Усадьба славилась укоризненностью жизненных ценностей, никаких вульгарных странностей здесь не наблюдали. Впрочем, до той поры, покуда однажды, экипаж барона не подкатил к входу поместья. При продолжительном дожде господин с предвкушением на влажных губах и со сварливостью эгоистического характера самочинно отворил дверку кареты, спустился на грязную землю, поворчал немного для укоризны, и направился прямиком к главным вратам. Как вдруг, он услышал отчетливый скрипящий детский плач, доносящийся возле кареты.
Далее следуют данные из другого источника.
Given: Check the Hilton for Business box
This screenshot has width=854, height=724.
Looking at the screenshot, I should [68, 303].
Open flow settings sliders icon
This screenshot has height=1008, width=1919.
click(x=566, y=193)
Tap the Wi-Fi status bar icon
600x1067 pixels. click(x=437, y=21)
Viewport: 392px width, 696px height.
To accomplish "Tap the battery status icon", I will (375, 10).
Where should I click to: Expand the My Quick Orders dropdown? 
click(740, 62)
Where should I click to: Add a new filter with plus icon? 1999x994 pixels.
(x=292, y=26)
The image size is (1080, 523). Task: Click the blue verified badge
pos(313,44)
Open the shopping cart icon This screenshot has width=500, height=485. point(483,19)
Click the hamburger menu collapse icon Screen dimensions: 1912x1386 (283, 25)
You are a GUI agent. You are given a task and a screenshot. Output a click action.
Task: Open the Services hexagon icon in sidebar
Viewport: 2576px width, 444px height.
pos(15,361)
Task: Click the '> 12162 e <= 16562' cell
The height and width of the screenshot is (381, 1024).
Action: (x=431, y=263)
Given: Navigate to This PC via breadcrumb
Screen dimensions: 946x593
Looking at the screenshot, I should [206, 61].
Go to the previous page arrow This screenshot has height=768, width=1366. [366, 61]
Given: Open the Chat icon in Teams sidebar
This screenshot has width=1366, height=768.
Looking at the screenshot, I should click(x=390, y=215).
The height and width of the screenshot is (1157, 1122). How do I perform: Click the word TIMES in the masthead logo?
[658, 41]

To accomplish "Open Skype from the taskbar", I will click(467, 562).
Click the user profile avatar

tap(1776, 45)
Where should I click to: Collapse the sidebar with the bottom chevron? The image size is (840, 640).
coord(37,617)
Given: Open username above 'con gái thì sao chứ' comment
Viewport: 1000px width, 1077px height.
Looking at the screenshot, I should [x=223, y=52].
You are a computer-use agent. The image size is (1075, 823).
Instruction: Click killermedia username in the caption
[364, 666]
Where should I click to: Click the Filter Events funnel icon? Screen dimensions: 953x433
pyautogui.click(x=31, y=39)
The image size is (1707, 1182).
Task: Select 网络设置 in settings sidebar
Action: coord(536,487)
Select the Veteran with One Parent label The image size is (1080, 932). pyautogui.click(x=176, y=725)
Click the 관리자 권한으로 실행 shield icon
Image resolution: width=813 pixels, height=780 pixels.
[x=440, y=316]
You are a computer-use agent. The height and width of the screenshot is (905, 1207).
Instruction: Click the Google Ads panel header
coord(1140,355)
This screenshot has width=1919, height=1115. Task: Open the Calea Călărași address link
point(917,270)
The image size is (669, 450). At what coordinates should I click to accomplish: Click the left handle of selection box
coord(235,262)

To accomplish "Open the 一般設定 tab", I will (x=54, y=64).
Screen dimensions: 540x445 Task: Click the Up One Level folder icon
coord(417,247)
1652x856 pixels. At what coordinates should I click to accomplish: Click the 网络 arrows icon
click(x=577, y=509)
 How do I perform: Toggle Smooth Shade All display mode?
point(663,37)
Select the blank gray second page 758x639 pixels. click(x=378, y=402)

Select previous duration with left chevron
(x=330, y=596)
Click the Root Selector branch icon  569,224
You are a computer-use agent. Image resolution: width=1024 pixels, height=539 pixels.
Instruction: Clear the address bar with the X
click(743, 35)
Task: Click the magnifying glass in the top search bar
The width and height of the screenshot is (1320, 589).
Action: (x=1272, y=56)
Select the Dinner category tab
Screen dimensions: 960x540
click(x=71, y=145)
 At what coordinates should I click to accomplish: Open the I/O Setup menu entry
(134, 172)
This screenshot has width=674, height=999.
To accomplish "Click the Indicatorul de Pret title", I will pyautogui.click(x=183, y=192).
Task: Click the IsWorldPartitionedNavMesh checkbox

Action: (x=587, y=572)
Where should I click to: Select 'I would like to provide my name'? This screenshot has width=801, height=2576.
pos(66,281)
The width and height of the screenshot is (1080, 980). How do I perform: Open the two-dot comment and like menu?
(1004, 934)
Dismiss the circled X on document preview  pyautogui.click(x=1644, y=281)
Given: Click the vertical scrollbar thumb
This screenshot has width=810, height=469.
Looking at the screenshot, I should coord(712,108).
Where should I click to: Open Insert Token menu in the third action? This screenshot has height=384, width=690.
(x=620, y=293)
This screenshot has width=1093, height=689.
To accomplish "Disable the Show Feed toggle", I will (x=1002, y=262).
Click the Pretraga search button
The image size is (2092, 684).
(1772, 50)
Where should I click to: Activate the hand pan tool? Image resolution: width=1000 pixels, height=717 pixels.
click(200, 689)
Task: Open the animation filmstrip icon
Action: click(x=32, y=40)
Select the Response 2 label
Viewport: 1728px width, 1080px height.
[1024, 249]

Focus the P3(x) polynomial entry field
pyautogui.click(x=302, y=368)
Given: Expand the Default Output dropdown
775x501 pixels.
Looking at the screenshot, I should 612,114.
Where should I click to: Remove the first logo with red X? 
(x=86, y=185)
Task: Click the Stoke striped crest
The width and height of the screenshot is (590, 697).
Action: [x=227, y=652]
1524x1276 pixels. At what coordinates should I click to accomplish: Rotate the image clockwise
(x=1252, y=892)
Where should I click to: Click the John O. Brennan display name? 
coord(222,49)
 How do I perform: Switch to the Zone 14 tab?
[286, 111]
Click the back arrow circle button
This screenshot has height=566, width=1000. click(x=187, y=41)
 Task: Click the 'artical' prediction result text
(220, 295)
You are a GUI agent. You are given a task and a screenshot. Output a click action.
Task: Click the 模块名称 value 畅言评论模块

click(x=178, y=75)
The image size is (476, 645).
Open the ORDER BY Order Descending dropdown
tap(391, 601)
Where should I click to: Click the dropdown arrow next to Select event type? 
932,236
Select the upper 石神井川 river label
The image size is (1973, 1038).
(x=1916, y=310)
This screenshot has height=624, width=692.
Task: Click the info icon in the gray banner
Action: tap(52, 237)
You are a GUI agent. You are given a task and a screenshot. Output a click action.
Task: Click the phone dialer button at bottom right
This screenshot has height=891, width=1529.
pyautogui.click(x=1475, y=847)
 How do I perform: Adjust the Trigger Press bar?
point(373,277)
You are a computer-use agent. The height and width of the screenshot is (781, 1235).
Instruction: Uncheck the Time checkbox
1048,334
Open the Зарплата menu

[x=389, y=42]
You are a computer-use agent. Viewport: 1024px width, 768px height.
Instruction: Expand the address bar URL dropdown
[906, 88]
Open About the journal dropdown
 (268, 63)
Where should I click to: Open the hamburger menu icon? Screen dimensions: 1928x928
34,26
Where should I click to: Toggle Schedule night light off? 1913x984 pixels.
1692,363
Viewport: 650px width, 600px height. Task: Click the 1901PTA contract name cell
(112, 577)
– Эстебан, ты тоже слышишь эти звуки или мне мерещиться?

Слуга спустился с козел и подоспел к хозяину.

– На протяжении всего пути. – ответил тот.

Барон хмыкнул и отвел взор в сторону. Но тут как назло крик усилился. Эстебан, нынче самостоятельно поняв свои обязанности, без приказаний вновь заглянул под карету, затем осмотрел багаж, однако ничего сверхъестественного не обнаружил. Отчего он сделался крайне раздосадованным и даже напуганным, будто сейчас барон вскипит и уволит его, если надоедливый скрип не прекратится. Затем он заглянул под круп лошади, и тоже ничего не сыскал. Кучер тайком прошептал Эстебану – загляни под колесо, вдруг какая живность попала. И вправду, над колесами есть впалые пространства. Последовав верному совету, Эстебан опустился на колени, изогнул голову под невероятным углом и оторопел от увиденного. С ожесточением протиснулся под дном кареты, изрядно испачкавшись в грязи, затем что-то долго пытался выудить из колесных ложбин, что-то чужеродное, словно занозу.

– Это по-видимому кошка прокатилась с ветерком. – подзадоривал слугу барон Дон-Эскью.

Но создателем шума оказалось вовсе не животное, а существо далекое от зверя. То был новорожденный младенец, нагой, ибо покрывалом ему служила запекшаяся грязь, кое-где были видны пятна материнской крови или то была кровь самого ребенка. Эстебан судорожно вызволил бедное дитя из-под колеса, этот живой комочек, и немедля явил под любопытствующие очи господина. Тот в свою очередь удивился, но, нисколько не сжалившись, хладнокровно приказал.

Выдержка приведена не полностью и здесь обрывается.